A: Joan this is a common consider by many owners of such investments around the US. 1031 exchanges (also called “Starker” or “like-kind” exchanges) allow real estate investors to defer tax payments after they sell real estate — provided that the investor subsequently reinvests in another property. This is an enormous benefit to real estate investors, obviously. But the benefits go much further. The entire real estate sector benefits from such exchanges, especially:
- Brokers and agents (more deals)
- Banks and mortgage lenders (more borrowers)
- Other property owners (more demand for real estate)
- Tenants (more and more affordable housing options)
- Cities and localities (higher property taxes, more investment)

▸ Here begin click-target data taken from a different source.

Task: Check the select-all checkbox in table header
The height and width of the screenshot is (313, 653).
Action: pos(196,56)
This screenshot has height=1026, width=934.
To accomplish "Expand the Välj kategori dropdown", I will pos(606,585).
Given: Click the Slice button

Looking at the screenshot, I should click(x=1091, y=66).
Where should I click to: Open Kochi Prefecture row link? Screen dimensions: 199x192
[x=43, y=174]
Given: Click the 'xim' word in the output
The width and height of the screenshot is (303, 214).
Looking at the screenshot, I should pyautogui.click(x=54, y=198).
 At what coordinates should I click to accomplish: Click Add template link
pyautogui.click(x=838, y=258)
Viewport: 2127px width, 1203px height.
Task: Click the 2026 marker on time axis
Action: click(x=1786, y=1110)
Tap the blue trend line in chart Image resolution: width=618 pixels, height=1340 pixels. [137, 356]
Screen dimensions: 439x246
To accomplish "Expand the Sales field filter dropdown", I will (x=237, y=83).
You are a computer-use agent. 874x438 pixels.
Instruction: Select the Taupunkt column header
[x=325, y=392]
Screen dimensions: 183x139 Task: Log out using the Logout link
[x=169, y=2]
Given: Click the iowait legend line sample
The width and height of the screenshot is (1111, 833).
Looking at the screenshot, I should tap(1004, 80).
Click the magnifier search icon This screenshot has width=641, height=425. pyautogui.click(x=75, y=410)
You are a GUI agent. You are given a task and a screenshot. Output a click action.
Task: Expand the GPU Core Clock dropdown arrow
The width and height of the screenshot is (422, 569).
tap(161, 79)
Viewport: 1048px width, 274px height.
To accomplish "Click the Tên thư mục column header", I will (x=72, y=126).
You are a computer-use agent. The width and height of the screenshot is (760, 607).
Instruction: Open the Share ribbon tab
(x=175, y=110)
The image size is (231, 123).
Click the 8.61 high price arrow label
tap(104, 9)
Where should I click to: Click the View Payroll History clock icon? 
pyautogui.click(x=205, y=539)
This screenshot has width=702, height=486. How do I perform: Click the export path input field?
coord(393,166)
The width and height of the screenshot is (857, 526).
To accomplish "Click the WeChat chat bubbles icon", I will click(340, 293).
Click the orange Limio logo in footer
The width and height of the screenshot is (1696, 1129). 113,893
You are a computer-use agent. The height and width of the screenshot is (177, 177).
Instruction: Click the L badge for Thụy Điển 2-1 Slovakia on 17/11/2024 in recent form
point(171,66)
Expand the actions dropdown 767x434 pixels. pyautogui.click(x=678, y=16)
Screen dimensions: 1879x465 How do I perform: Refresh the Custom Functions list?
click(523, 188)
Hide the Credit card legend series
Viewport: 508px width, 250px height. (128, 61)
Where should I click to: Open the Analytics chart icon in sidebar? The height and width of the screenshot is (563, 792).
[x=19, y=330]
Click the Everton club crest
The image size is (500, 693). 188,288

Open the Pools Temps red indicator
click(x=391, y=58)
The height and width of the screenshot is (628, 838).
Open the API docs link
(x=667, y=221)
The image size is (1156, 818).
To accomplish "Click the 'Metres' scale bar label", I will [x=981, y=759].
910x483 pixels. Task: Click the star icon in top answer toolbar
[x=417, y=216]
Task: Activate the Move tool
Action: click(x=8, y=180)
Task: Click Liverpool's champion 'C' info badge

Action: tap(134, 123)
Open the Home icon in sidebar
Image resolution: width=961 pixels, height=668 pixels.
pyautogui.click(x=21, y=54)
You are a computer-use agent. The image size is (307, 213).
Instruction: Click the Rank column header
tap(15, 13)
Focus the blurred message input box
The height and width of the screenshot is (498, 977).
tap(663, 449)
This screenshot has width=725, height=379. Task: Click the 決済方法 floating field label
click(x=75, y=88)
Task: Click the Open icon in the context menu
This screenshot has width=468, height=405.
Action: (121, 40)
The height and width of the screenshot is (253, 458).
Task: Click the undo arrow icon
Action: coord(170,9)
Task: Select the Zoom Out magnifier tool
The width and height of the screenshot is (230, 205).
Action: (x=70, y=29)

Do not just take my word for it. In 2015, Professors David C. Ling and Milena Petrova (Universities of Florida and Syracuse, respectively) published The Economic Impact of Repealing or Limiting Section 1031 Like-Kind Exchanges in Real Estate. Their 93-page report found:
- In the longer run, rents would need to increase from eight to 13 percent to offset the effects of elimination.
- That would shrink the supply of available rental space for businesses and individuals.
- Price and rent effects would be more pronounced in high-tax states.
- “High-tax states” include, among others, California, New York, New Jersey, Hawaii, Oregon, and Minnesota.
This study also dispelled the myth that 1031 exchanges are an end-around used by the rich to never pay taxes. In contrast with the common view that replacement properties in an exchange are frequently disposed of in a subsequent exchange to potentially avoid capital gain and depreciation tax liability indefinitely, we find that in 88 percent of those cases in our dataset investors dispose of properties acquired in a 1031 exchange through a taxable sale. And even more critically, the taxes paid are often higher than they otherwise would have been. The estimated taxes paid when an exchange is followed by a taxable sale are on average 19 percent higher than taxes paid when an ordinary sale is followed by an ordinary sale.
Ling and Petrova published a follow-up study in 2020. That study concluded that the elimination of the real estate exchanges would likely lead to a decrease in commercial real estate transactions, as well as, price declines in some markets.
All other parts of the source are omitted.